= Leslie P. Peirce =

American professor in history

Leslie P. Peirce is an American professor in history. Her research interests include early modern history of the Ottoman Empire, gender, law, and society.

== Education ==
She received her B.A. in History from Harvard College, her M.A. in Middle Eastern Studies from Harvard University, and her Ph.D. (1988) in Near Eastern Studies from Princeton University.

== Career ==
In 1988–1998 she was with the Cornell University. In 1998–2006 she was professor in the Departments of History and Near Eastern Studies the University of California, Berkeley.

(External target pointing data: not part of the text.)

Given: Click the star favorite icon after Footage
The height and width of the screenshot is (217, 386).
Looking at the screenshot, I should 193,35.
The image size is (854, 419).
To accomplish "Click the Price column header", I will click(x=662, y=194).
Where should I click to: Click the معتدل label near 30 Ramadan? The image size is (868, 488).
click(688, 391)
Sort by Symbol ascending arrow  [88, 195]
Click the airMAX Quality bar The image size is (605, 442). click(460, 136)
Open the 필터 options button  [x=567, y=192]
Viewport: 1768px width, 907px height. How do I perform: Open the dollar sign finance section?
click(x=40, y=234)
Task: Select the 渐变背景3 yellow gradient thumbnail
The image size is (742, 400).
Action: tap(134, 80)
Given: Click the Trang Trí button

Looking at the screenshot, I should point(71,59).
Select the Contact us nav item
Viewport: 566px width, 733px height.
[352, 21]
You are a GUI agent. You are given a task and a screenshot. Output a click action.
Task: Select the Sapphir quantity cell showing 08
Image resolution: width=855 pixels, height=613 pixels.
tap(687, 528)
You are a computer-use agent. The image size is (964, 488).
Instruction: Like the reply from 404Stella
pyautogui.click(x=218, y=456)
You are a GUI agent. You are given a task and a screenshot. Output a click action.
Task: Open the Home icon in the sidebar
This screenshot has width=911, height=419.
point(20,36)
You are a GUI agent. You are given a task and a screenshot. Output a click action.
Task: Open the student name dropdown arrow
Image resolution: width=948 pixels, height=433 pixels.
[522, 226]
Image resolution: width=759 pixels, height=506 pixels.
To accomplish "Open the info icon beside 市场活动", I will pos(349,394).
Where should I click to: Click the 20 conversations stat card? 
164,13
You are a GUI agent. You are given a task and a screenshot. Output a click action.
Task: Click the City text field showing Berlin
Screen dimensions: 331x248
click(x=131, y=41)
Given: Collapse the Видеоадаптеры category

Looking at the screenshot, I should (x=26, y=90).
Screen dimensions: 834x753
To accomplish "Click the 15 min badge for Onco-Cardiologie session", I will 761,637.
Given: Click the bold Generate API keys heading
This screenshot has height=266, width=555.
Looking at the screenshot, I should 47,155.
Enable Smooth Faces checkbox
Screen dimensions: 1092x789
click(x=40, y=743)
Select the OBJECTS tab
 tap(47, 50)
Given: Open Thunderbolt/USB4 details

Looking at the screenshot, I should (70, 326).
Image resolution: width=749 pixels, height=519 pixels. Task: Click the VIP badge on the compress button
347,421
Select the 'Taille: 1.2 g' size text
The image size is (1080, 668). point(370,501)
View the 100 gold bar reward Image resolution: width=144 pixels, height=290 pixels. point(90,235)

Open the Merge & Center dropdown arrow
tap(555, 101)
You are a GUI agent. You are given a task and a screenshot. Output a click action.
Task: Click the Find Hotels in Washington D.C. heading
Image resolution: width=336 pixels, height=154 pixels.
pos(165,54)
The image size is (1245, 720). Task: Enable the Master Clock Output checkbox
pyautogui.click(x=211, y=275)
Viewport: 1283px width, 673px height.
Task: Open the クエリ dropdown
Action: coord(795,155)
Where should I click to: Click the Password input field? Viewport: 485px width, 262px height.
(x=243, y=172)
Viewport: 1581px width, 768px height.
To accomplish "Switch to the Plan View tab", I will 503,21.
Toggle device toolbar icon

Since 2006 she is with Department of History and the Department of Middle Eastern and Islamic Studies of the New York University, where she is the Silver Professor of History.

==Bibliography==
- 1993: The Imperial Harem: Women and Sovereignty in the Ottoman Empire, Oxford University Press, ISBN 978-0-195-08677-5.
  - Köprülü Prize of the Turkish Studies Association for best book, 1993–1994.
  - Turkish edition: Osmanlı İmparatorluğunda Hukümranlık ve Kadınlar (Istanbul, 1996).
- 2003: Morality Tales: Law and Gender in the Ottoman Court of Aintab, University of California Press, ISBN 978-0-520-22892-4. (book review)
  - Albert Hourani Book Award, 2004; Köprülü Prize of the Turkish Studies Association for best book, 2002–2003.
  - Turkish edition: Ahlâk Oyunları (Istanbul, 2005).
- 2017: Empress of the East: How a European Slave Girl Became Queen of the Ottoman Empire, Basic Books, ISBN 978-0-465-03251-8. (book review)
- 2021: A Spectrum of Unfreedom: Captives and Slaves in the Ottoman Empire, Central European University Press, ISBN 9789-6-3-386400-5.